§ **RECORDS PROVIDED**:

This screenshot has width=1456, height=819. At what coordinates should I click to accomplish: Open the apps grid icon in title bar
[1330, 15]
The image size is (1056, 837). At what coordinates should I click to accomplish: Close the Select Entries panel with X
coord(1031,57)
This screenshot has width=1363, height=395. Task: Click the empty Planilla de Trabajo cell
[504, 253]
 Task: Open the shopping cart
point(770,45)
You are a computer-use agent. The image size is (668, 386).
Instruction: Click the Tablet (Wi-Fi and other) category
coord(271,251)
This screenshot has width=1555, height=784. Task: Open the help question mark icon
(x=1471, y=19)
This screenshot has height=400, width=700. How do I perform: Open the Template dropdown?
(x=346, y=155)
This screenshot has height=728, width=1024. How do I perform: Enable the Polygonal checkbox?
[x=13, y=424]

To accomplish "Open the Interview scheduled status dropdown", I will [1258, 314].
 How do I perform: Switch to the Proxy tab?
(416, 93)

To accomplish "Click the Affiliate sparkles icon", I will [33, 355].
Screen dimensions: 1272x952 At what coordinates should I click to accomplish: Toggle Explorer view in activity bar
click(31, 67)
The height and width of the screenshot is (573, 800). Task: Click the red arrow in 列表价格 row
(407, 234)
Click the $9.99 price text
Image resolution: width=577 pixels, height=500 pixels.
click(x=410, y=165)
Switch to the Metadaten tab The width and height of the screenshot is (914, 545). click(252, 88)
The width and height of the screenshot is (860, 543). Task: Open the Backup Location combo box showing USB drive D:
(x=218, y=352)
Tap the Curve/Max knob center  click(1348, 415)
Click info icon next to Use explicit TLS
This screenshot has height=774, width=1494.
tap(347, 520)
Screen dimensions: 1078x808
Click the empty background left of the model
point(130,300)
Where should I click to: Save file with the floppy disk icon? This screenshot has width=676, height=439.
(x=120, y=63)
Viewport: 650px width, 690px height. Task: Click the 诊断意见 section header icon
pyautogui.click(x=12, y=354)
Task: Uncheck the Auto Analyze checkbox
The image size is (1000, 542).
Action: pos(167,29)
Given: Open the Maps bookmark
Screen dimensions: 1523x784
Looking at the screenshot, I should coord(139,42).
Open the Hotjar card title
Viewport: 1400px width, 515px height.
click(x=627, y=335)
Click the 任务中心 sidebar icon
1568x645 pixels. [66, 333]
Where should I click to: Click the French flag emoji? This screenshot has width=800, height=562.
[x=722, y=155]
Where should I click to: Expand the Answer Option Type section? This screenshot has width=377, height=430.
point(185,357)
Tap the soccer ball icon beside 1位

§ **WHAT THE TASK ASKS**:
Determine the number of lines in the listing that hold the word "will", and supply that number and nothing further.

§ **EXPECTED OUTPUT**:
2